## begin
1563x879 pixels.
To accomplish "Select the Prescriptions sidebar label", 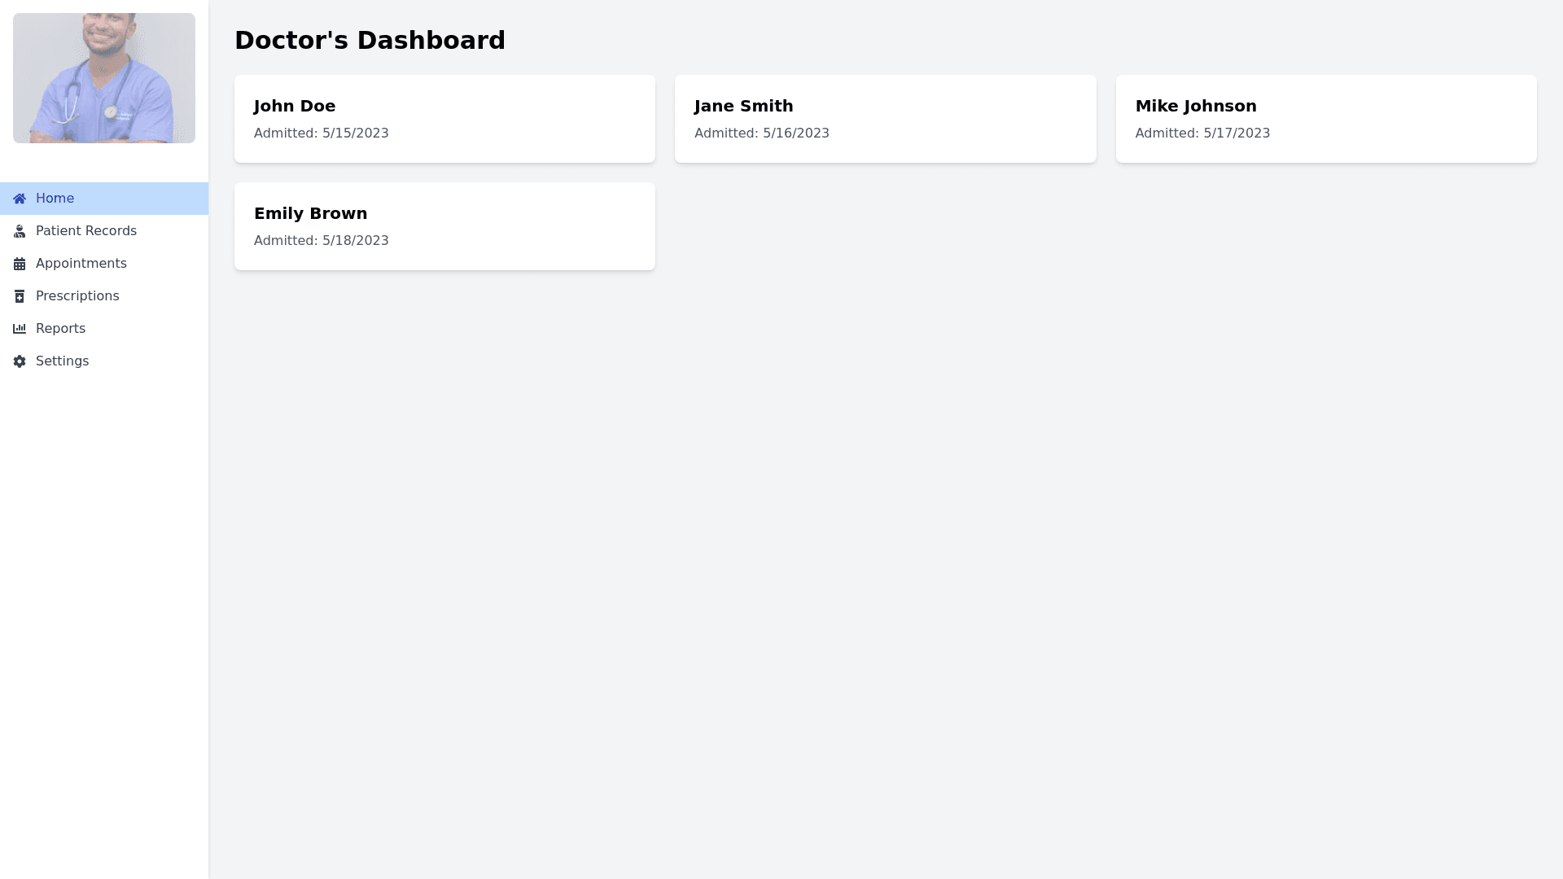I will pos(77,296).
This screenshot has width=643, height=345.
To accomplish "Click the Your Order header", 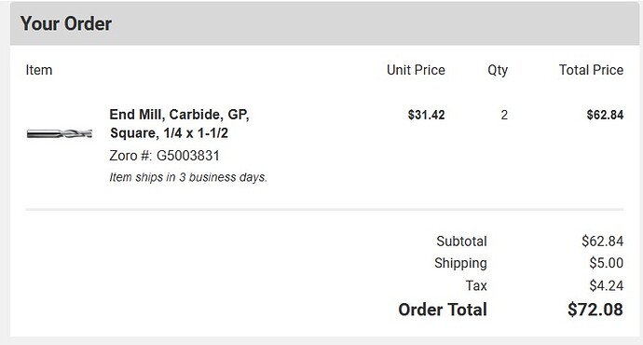I will [x=66, y=23].
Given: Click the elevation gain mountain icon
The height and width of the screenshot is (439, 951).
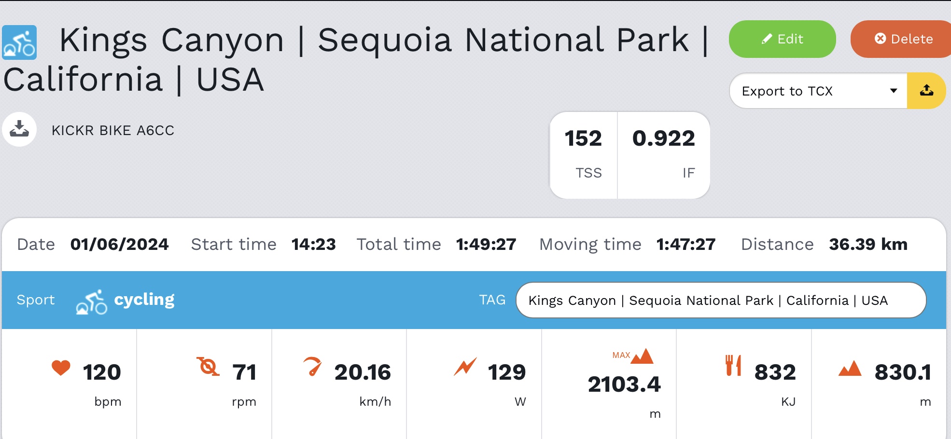Looking at the screenshot, I should tap(850, 368).
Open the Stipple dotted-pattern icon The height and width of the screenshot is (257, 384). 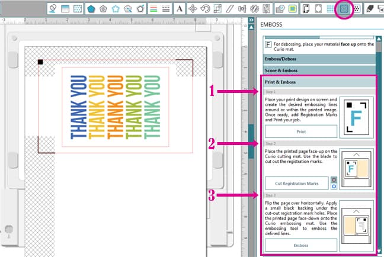pos(357,9)
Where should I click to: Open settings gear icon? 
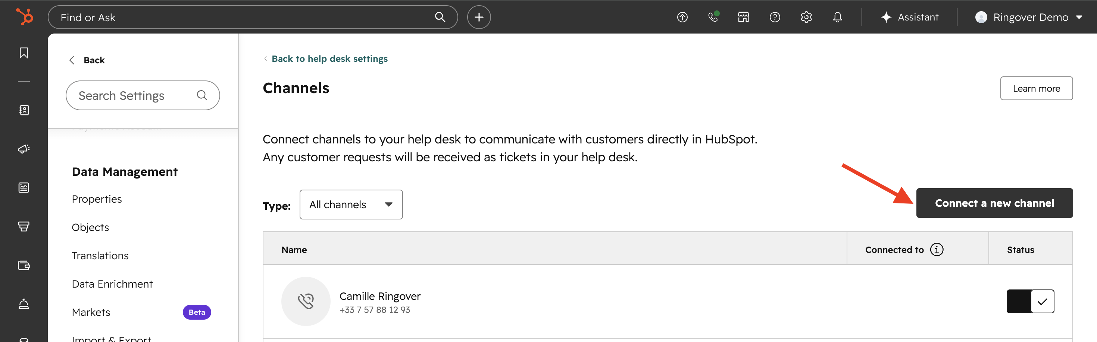[x=806, y=17]
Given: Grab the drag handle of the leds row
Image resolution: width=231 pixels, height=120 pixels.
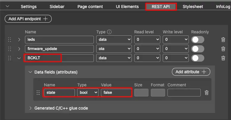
## end
* **Aim of the task**
Return everything from the line containing "Where should I" down to the end of the records, word for word, and leave the pictures out.

* **Answer to the exercise**
Where should I click to: Open settings gear icon? 
[x=806, y=17]
Given: Grab the drag handle of the leds row
Image resolution: width=231 pixels, height=120 pixels.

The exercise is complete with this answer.